What is SPAC11D3.02c and why is it important in research?

SPAC11D3.02c is a gene encoding a protein in Schizosaccharomyces pombe (fission yeast), classified as an ELLA family acetyltransferase (predicted) and UPF0039 protein C11D3.02c . The protein is significant in research because acetyltransferases play crucial roles in cellular processes by catalyzing the transfer of acetyl groups to substrates, influencing gene expression, protein function, and metabolic pathways. Understanding SPAC11D3.02c contributes to our knowledge of fundamental cellular mechanisms in S. pombe, an important model organism for studying eukaryotic cell biology, particularly cell cycle regulation and chromosome dynamics. Research with SPAC11D3.02c antibodies enables scientists to investigate protein localization, expression levels, and interactions within cellular contexts.

What applications are most suitable for SPAC11D3.02c antibodies?

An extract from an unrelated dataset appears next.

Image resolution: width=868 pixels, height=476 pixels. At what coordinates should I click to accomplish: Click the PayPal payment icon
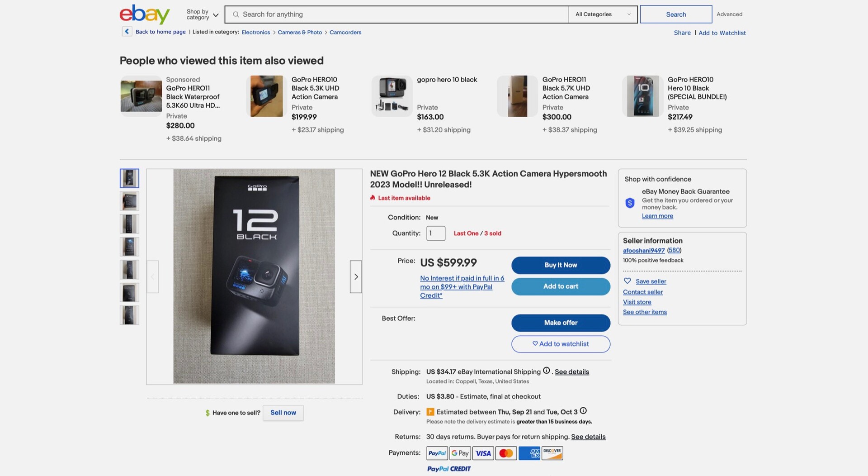[437, 453]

SPAC11D3.02c antibodies have been validated for several research applications, primarily ELISA (Enzyme-Linked Immunosorbent Assay) and Western Blot techniques . These applications are particularly valuable for detecting and quantifying the SPAC11D3.02c protein in experimental samples. Western blotting allows researchers to determine protein expression levels and molecular weight, while ELISA provides quantitative measurements of the protein in complex biological samples. The antibodies may also be adaptable to immunohistochemistry, immunofluorescence, and immunoprecipitation techniques, though these applications would require additional validation for optimal results. When selecting applications, researchers should consider the specific experimental objectives and available antibody formats (polyclonal vs. monoclonal).

What are the optimal conditions for SPAC11D3.02c antibody validation?

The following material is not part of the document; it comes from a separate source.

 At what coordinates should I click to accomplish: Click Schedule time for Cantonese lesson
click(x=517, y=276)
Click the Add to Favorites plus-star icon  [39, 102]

Validation of SPAC11D3.02c antibodies requires a multi-faceted approach to ensure specificity and reliability. Initially, researchers should perform Western blot analysis using both positive controls (purified recombinant SPAC11D3.02c protein with ≥85% purity as determined by SDS-PAGE) and negative controls (lysates from knockout strains lacking the SPAC11D3.02c gene). Specific binding should demonstrate a single band corresponding to the expected molecular weight of the SPAC11D3.02c protein. Additionally, perform peptide competition assays where pre-incubation of the antibody with purified antigen should abolish or significantly reduce signal detection. Cross-reactivity testing against related proteins is essential, particularly other acetyltransferase family members. For comprehensive validation, complementary techniques such as immunoprecipitation followed by mass spectrometry can confirm antibody specificity against the endogenous protein in complex biological samples.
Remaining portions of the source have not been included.